Mathematical knowledge is abstract, general and logical. Only by connecting with students' life experience and actual background can students be guided to participate in learning through hands-on, oral examination and brain thinking. Only in this way can students truly understand and feel mathematical knowledge and establish a sense of numbers.

For example, when teaching the "Preliminary Understanding of Kilogram", I designed the operation activities:

(1) Weighing: Students weigh apples (1kg), salt (500g, 2 bags) and washing powder (250, 4 bags).

(2) Count: Students, how many bags of salt are there per kilogram? 1 kg How many bags of washing powder are there? 1 kg How many apples are there?

(3) Weighing: Students weigh their own 1kg items by hand, then exchange items in groups and close their eyes to realize the weight of 1kg.

(4) Find out: The teacher asked the students to take out three boxes with the same shape and different weights prepared before class, and asked the students not to use scales to find out the boxes with the weight of 1 kg by hand.

Through the following series of operation activities, students "touched" the knowledge of mathematics, experienced the actual weight of "1kg", gained personal experience, felt the close connection between mathematics and real life, and realized the weight of 1kg by feeling the equal weight of apples, so as to use this direct experience to measure the weight of other items and cultivate students' interest for the future.
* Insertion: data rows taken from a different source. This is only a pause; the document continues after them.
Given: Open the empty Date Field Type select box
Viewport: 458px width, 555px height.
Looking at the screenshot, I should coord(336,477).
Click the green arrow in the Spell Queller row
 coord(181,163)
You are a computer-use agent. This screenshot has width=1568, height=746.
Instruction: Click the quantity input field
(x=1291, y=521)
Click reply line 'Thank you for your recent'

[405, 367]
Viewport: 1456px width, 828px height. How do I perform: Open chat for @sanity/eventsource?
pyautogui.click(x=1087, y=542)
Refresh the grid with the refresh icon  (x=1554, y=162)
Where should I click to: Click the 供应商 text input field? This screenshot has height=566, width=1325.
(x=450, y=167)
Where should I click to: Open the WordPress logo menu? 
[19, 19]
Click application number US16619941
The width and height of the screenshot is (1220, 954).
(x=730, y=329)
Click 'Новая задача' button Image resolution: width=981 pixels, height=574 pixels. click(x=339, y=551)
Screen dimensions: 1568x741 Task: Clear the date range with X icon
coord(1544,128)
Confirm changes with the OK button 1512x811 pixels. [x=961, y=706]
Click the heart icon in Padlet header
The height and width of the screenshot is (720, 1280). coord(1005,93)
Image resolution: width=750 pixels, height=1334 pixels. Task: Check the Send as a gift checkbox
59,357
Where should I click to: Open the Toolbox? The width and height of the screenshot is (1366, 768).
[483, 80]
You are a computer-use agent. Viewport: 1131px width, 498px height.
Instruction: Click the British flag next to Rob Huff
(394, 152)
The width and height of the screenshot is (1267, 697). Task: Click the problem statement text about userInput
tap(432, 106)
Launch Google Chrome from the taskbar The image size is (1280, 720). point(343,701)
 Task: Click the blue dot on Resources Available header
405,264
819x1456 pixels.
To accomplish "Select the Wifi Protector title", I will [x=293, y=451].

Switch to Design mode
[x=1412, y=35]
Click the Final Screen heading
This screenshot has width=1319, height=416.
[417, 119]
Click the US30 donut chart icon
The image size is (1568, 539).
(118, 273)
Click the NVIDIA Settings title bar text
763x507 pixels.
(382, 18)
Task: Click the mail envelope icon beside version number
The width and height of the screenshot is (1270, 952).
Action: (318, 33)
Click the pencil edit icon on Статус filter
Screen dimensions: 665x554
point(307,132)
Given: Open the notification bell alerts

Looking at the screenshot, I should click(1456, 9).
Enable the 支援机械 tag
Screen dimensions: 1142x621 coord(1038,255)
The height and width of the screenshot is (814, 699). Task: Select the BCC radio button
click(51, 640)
With the growth of students' age and rich knowledge and experience, students can be guided to find out the hidden relationships and laws in practical problems in the senior stage of primary school, and initially master some tools to effectively express, deal with and exchange quantitative relationships and changing laws, so as to further enhance students' sense of numbers. Combining the establishment of number sense with the understanding and application of quantity relationship, and combining the establishment of symbol sense with the establishment of preliminary mathematical model will play an important role in improving students' overall mathematical literacy.